Anacreónticas

Bajo este título se han reunido 62 poesías breves en metro y en aliento en que se refleja la inspiración de Anacreonte (v. Odas). Pero no son de Anacreonte, ni pueden serlo, además de otras muchas razones, por evidentes desdoblamientos de la personalidad del poeta tomado como modelo y del imitador. En efecto, Anacreonte se aparece en sueños al autor, inspirándole para componer estos cantos con los que el poeta de Teos superó a los más sublimes de Grecia, como Safo y Píndaro. No todas las poesías son de la mis­ma época. Coleccionadas en época bizanti­na y añadidas a manera de apéndice a la Antología Palatina (v.) de Constantino Cefala, se refleja en ellas una dirección hedonista-epicúrea, que había madurado entre fines del siglo I (a. de C.) y el I (d. de C.).

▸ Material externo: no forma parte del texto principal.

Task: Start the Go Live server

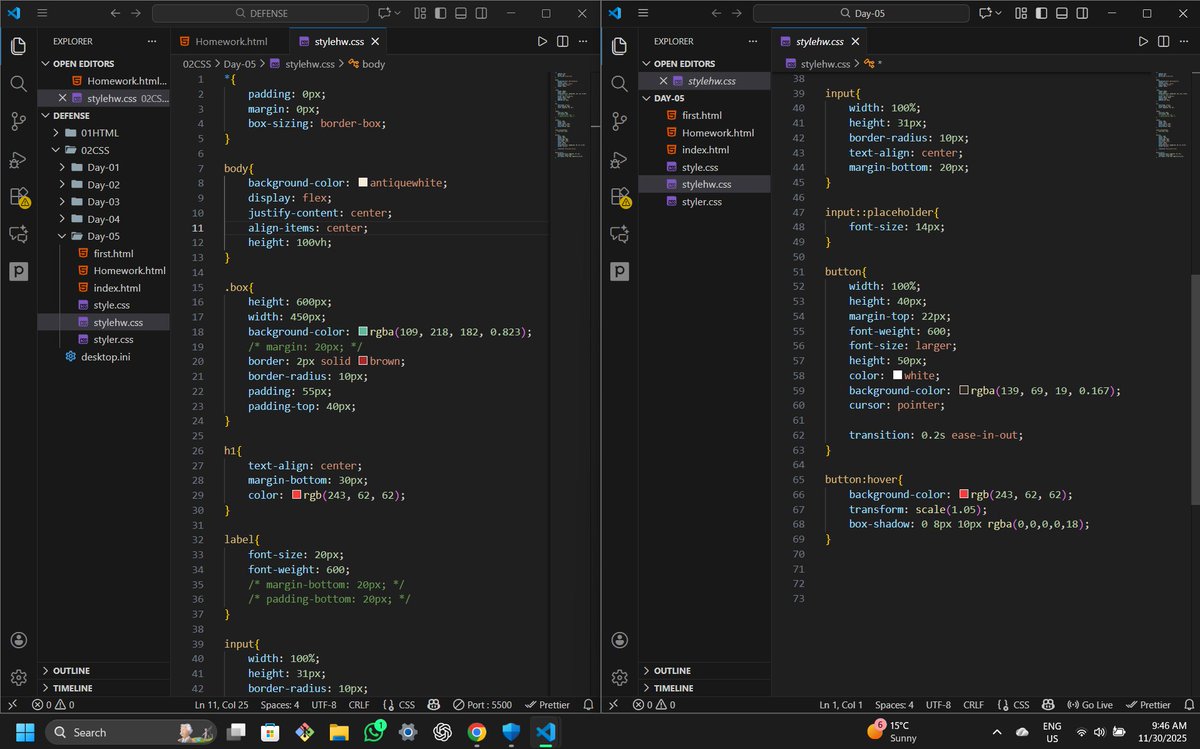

Al primer núcleo de Anacreónticas se unie­ron otros en tiempos posteriores y se au­mentaron con elementos tomados de no­velas griegas y de cuentos eróticos. Los elementos preferidos son los que antaño prefería Anacreonte: vino y amor. Pero en lugar del amor de las hetairas, se presenta en éstos más frecuentemente el de los efebos, y el primer lugar lo ocupa cierto Batilo, a quien el verdadero Anacreonte tal vez no cantó nunca. Como repetición de un modelo poético afirmado ya, las Anacreón­ticas saben a escuela, pero no tanto a la tradicional y clásica como a la libre, de los alegres banquetes, de la vida fácil y de los grupos sociales que viven irregularmente, entre la desaprobación del mundo mediocre de los bien pensantes. La anacreóntica muestra desprecio hacia la mentalidad que podríamos llamar burguesa; y aplicada a cantar los goces de la vida, no funda nin­gún ideal sino en el bienestar físico, pro­curado por los medios más fáciles e inme­diatos. Las Anacreónticas gozaron de gran fama especialmente en los siglos XVI y XVII, y ejercieron notable influjo en la poesía ligera de la época.